Isolamento: PMDB lança nota para dizer que a posição de Cunha é individual

A decisão do presidente da Câmara, Eduardo Cunha (PMDB-RJ), de romper com o governo federal não teve o respaldo do PMDB, seu partido, nem de siglas da oposição, pois somente o partido solidariedade declarou apoio a Cunha.

Líderes oposicionistas classificaram nesta sexta-feira (17) como sendo "muito grave" o anúncio feito pelo peemedebista, especialmente se novas denúncias surgirem contra o parlamentar.

Nos bastidores, a cúpula peemedebista considerou a atitude de Cunha um "tiro no pé", típica de quem está em "desespero". O partido acredita que o deputado deve perder força dentro da Câmara por atingir, de uma só vez, o Planalto, o Ministério Público e o Judiciário.

Cunha se reuniu na noite desta quinta-feira (16) com o vice-presidente Michel Temer e Renan, a quem anunciou que romperia com o governo.
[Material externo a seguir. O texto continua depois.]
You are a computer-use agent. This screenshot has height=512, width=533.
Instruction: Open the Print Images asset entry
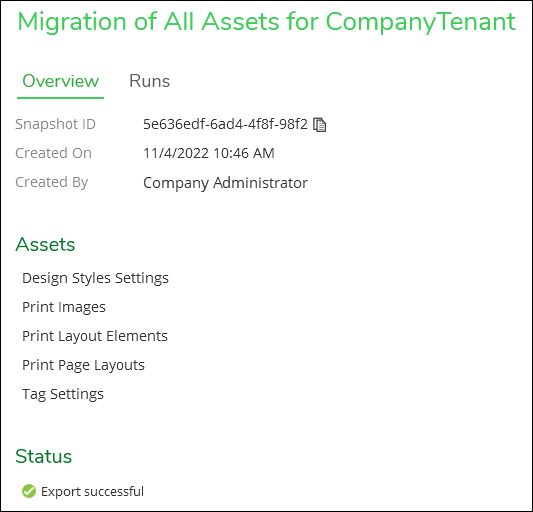[64, 307]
Segundo relatos, o deputado estava nervoso e, aos gritos, acusou o Planalto de colocar sua "digital" nas investigações para prejudicá-lo.

Temer ligou para diversos peemedebistas e pediu apoio em sua decisão de manter Cunha isolado, assim como numa eventual reunião da Executiva Nacional convocada por aliados do presidente da Câmara. O partido soltou nota para dizer que a posição de Cunha é individual e não reflete a postura da sigla.